EDITOR'S NOTE: The EPAAR is available on the Internet at http://www.epa.gov/oamrfp12/ptod/epaar.pdf.



New Database Has Davis-Bacon Wage Determinations

On March 2, the Department of Labor (DOL) started publishing its databases of Davis-Bacon wage determinations at http://www.gpo.gov/davisbacon. Previously, the databases were only available on a subscription basis from the National Technical Information Service. Each contract for the construction, alteration, or repair of public buildings or public works that exceeds $2,000 must require that every laborer or mechanic employed on the construction site by the contractor or any subcontractor must be paid no less than the prevailing wage rates for the area. These wage rates, including fringe benefits, are reflected in "wage determinations" issued by DOL. Determinations are issued for different types of construction, such as building, heavy, highway, and residential. FAR Subpart 22.4, Labor Standards for Contracts Involving Construction, implements the Davis-Bacon and Related Acts.

The Davis-Bacon web site contains reference materials which include a short discussion of the Davis-Bacon and Related Acts and their requirements; a brief explanation of wage determinations and their use; a discussion of how to interpret the information contained in Davis-Bacon general wage determinations; answers to several of the most frequently asked questions about administration of the Davis-Bacon and Related Acts; and suggestions on ways to search the databases and limit the search results to obtain the most relevant and specific results to a query. For example, one can search the databases by selecting a state and the type of construction (that is, building, heavy, highway, or residential). The databases can be searched if one knows the wage determination number or portion of it, or they can be browsed. Several sample searches are included as guides to the general types of searches that can be conducted in the Davis-Bacon databases.

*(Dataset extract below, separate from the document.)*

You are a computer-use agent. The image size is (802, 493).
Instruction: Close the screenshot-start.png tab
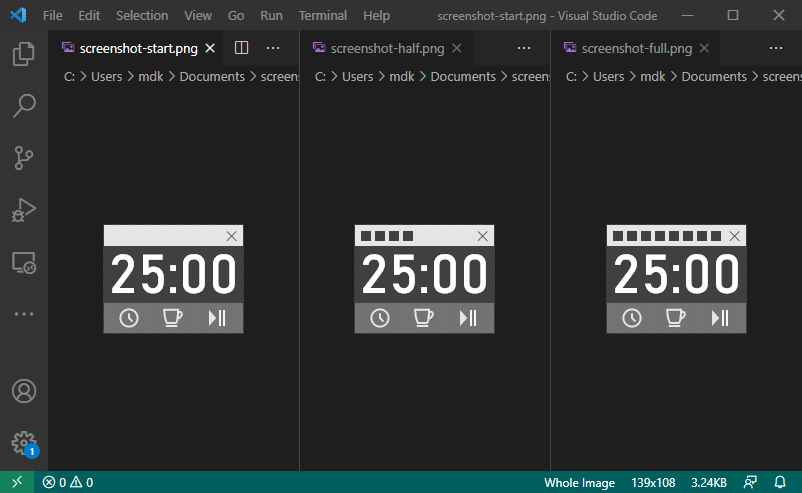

Grants Info on the Internet

The General Services Administration (GSA) announced on March 2 that it has developed a one-stop on-line access to grant information called "Federal Commons" at http://www.cfda.gov/federalcommons/.

Federal Commons is where the 30,000 federal grant applicants (state and local governments, institutions, and individuals) can access all of the information they need to act on the $300 billion in federal government grant opportunities. The information is organized by the topic of the grant from agriculture to transportation.

In addition to providing information on grants, Federal Commons also links grant recipients to two electronic payment systems, the Department of Health and Human Services' Payment Management System and the Financial Management Service's Automated Standard Application for Payment.

Federal Commons is expected to be able to process grant applications later this year.